Mitsu’nun hikâyesi bu ciltle tamamlanıyor.
Yabancı
biz burada iyiyiz’le başlayan üçlemenin son kitabı: yabancı. Askeri darbe teşebbüsünün ardından birkaç günlüğüne gitmeye karar verdikleri yurtdışından dönemeyen üç kadın arkadaşın hikâyesi.
Dunya, Tuba ve Suna’nın Cihangir’de başlayan yolculuğu, önce Portekiz’e, oradan Hindistan’a ve Berlin’e uzanıyor.
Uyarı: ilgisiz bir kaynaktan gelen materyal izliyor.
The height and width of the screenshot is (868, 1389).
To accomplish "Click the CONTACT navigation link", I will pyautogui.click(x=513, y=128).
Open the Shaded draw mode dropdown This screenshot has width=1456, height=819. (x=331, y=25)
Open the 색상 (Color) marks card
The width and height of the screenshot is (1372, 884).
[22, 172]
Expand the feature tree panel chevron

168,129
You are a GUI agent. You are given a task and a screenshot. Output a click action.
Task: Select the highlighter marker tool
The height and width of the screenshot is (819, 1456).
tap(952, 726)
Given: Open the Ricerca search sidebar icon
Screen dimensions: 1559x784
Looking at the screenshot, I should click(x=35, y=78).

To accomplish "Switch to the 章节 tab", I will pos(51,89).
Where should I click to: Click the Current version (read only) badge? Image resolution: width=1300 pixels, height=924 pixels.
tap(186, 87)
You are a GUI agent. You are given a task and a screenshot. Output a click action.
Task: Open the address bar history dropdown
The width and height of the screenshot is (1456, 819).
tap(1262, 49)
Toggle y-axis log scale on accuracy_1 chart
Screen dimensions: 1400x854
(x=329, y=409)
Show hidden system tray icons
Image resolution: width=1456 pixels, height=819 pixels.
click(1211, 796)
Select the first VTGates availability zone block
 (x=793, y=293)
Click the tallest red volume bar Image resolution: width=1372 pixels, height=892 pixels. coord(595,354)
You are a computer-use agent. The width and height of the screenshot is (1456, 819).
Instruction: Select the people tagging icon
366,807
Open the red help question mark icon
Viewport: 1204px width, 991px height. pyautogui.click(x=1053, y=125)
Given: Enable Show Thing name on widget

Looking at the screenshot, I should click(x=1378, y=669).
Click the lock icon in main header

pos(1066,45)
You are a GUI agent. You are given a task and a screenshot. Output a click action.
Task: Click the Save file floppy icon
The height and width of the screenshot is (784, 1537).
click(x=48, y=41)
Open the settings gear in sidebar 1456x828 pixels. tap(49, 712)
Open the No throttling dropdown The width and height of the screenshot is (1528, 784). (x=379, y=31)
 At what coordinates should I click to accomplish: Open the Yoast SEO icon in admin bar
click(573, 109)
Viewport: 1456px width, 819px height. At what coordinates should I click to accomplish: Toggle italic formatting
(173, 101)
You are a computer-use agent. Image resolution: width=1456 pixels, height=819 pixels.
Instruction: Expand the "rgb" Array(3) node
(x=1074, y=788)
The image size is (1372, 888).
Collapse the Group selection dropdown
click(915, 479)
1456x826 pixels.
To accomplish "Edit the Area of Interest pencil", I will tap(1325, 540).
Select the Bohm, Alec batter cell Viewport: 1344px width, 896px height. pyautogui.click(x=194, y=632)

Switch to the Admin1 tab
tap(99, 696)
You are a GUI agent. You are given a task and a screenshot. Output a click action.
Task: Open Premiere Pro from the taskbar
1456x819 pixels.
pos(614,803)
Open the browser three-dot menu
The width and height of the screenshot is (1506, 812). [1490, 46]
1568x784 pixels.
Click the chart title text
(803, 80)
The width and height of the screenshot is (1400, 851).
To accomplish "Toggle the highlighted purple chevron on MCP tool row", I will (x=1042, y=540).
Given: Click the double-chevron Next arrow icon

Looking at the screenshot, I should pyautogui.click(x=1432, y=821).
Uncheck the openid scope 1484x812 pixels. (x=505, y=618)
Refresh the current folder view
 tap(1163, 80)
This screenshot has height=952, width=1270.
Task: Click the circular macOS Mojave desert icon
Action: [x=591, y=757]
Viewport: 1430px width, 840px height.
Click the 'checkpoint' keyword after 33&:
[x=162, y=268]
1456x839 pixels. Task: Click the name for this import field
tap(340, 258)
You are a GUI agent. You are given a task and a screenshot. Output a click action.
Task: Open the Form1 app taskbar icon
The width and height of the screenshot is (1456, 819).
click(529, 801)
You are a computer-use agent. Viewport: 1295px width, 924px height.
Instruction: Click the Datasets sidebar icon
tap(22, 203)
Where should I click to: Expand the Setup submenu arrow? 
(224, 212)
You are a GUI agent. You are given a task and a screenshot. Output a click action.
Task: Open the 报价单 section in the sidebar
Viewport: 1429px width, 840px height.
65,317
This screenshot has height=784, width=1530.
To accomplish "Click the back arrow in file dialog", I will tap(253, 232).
Tuba ve Dunya’nın birlikte hazırladıkları bir haber dosyasına, evleri basılarak el konulduktan sonra bir daha evlerine dönemeyeceklerini anlayan üç kadının her biri kendine yeni bir yaşam yolu çiziyor. Roman boyunca sesini daha çok duyduğumuz Dunya’nın Berlin günleri, 1980 Darbesi’nin ardından annesiyle birlikte bu şehre göç ettiği zamanlara ait anıların yeniden ve farklı bir biçimde ortaya çıkmasına sebep oluyor. Altuğ; gazeteci ve yazarların içine düştüğü durumları, sürgün yaşamını, ırkçı tavrın yıkımını, queer kimliğin maruz kaldığı şiddeti ve dostluğun gücünü tarih için bir günlük kaydederek anlatıyor romanında.
Dışarıda bırakılanların romanı yabancı, Barbaros Altuğ’un sekiz sene aradan sonra Türkçe yayımlanacak ilk kitabı.
“Bir dilin anıları, koku anısına benziyor; bir sözcük duyunca çocukluğuna, güvende hissettiğin yerlere dönüyorsun. Çocuklukta konuştuğun dilde konuşacak biri yoksa? Ya kendi kendine konuşursun ya da benim yaptığım gibi kendi kendine yazarsın. Benim dedem de muhtemelen kendi kendine konuşuyordu, ben şimdi kimseye söyleyemediklerimi yazıyorum. İçimizdeki karanlık ve aydınlık tarihi hatlar kendi içimize yaptığımız kazıyla çıkıyor ortaya, öyle umuyorum, varlığının farkında bile olmadığım hücrelerden, kendi varoluşumu anlamlandırmaya çalışmak. Belki de beyhude bir çaba, belki asla bulamayacağım bir yanıt.”
İnsanlar ve İnsanlar
İlker Aslan’ın ikinci öykü toplamı: İnsanlar ve İnsanlar. Aslan, ilk öykü kitabı Bir İntihar Üstüne Söylenti’de oynadığı oyunları yeni öykülerinde de sürdürüyor, daha görünür kılıyor.
Bu hikâyeyi zaten biliyorsunuz. Bu vapurların en az biriyle ilgili güzel bir hikâyeniz de var. Ama hangisiyle ilgili olduğunu hatırlamıyorsunuz. Belki de unutmak için yaşadınız. Bu muazzam döngüde, bir düz çizgi bile çekemediniz.
İnsanlar ve İnsanlar, aynı zamanda Aykırı Seyir’in yayımlanan ilk kitabı.
“Değişen şeylerden bahsedelim. Yatay ve dikey yönde değişen şeylerden. Mesela kendimizden. İnandıklarımızdan. Sarıldıklarımızdan. Unuttuklarımızdan. Hiç hatırlamadıklarımızdan. Vazgeçtiklerimizden. Ne zaman vazgeçtik? Her şey olabileceğimizi sandığımız o zamandan hiçbir şey olamadığımız zamanlara ne zaman geçtik? Kendimizi kandırmaktan bahsedelim. Biraz da başkalarını kandırmaktan. Her yıl nasıl da yeniden yeniden değiştiğimizden. Tanıdığımız her yeni insanın bizi nasıl da değiştirdiğinden işte. Yılların nasıl da bu kadar çabuk geçtiğinden. Kördüğüm hâline getirdiğimiz ilişkilerimizden. Sustuklarımız ve susmamız gereken yerde gevezelik ettiğimiz anlardan bahsedelim.”